Chen Ming-tang (陳明堂 (陈明堂, Chén Míngtáng)) is a Taiwanese lawyer. He served as the Administrative Deputy Minister of Justice in the Executive Yuan since from 2013 to 2024. In September 2013, he briefly became the acting Minister of Justice after incumbent Minister Tseng Yung-fu's sudden resignation.

== Education ==
Chen graduated from Soochow University with a Bachelor of Laws (LL.B.) in 1967, then earned his Master of Laws (LL.M.) degree from Chinese Culture University and, in 2017, his Ph.D. in ocean law from National Taiwan Ocean University. His doctoral dissertation was titled, "A Study on the Legalization of International Conventions in Taiwan – Focusing on Human Rights and Maritime Law".

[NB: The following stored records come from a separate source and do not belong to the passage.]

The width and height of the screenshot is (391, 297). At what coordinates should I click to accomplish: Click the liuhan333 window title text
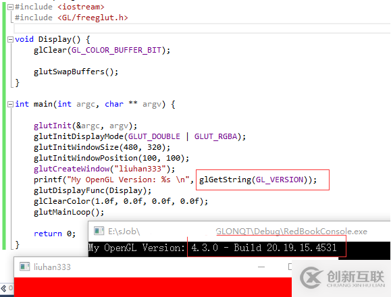(52, 267)
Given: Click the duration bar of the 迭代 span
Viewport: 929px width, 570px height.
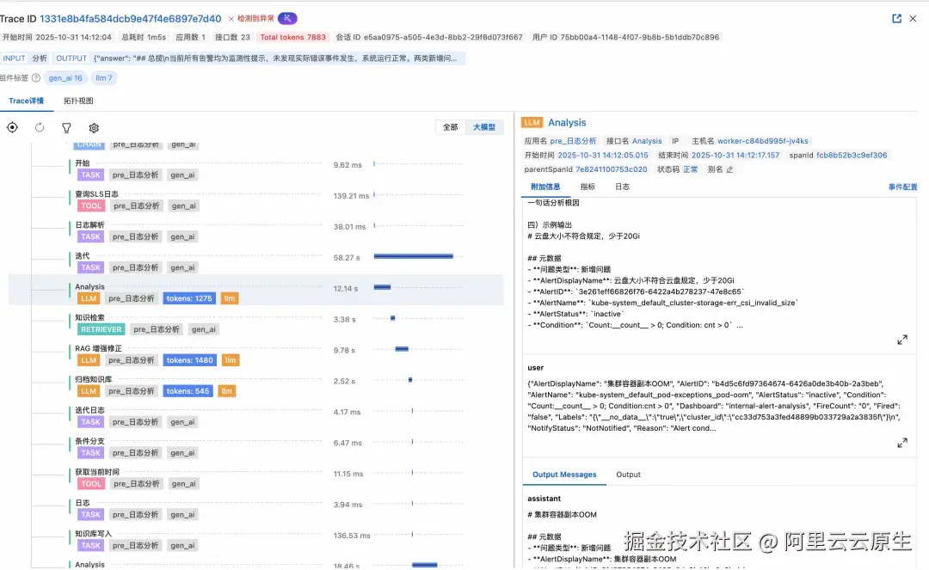Looking at the screenshot, I should (x=413, y=255).
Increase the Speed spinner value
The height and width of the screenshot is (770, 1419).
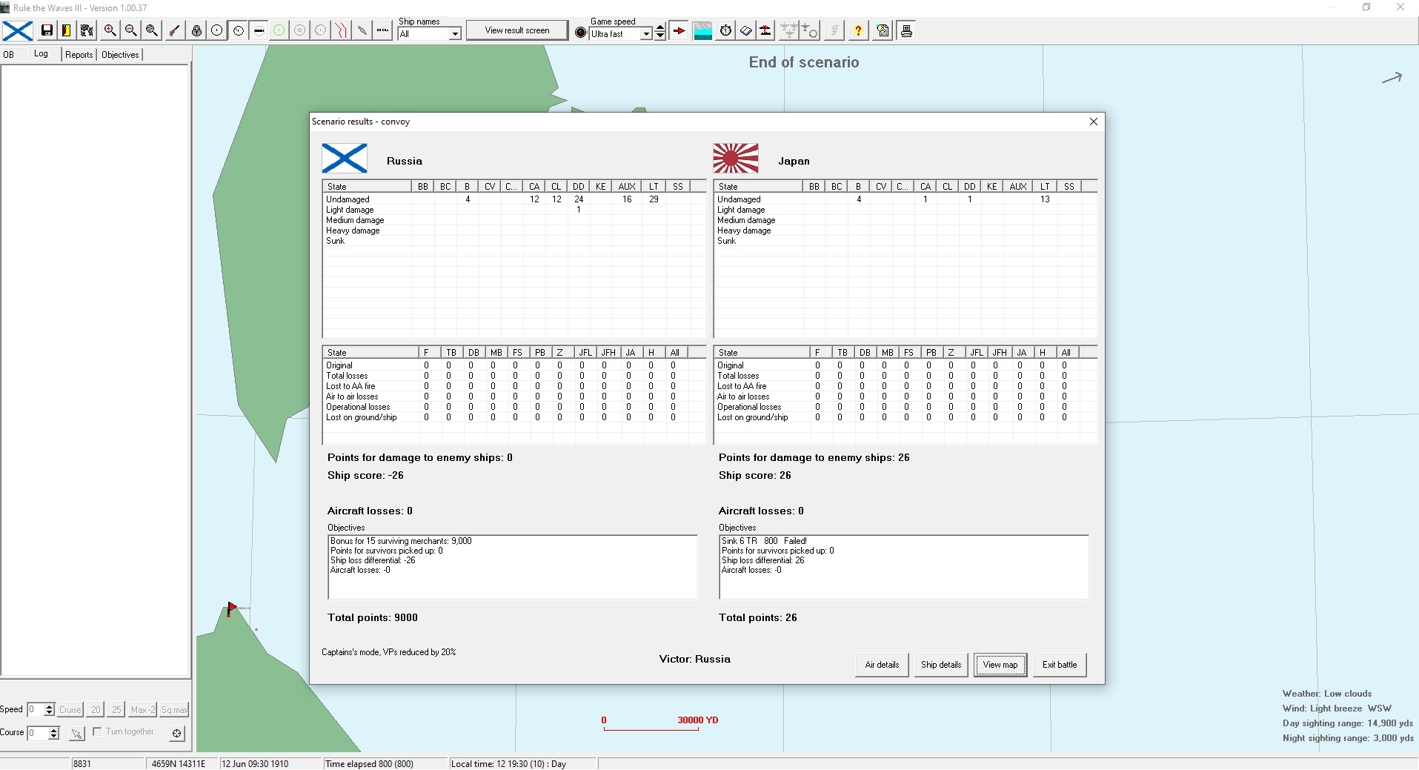[50, 706]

==ROC Justice Administrative Deputy Ministry==

===Chen Shui-bian prison transfer===
In mid-April 2013, Deputy Minister Chen confirmed that former ROC president Chen Shui-bian was transferred from Taipei Veterans General Hospital to Pei-de Hospital in Taichung Prison, where he will serve his remaining 20 years of sentence there. Deputy Minister Chen added that this transfer was made to ensure former president Chen's proper medical attention, in which it was made in consideration of him being prison inmate, patient and a former president.

===Taiwanese fisherman shooting incident===
Responding to the shooting incident of Taiwanese fisherman by Philippine government vessel on 9 May 2013 at the disputed water in South China Sea, in end of May 2013, Chen said that the ROC MOJ has declined Philippine request for bilateral judicial assistance because Manila refusal of handing over the incident video to ROC government, although they have agreed to allow Taiwanese investigators to board the Philippine Coast Guard vessel involved in the shooting incident.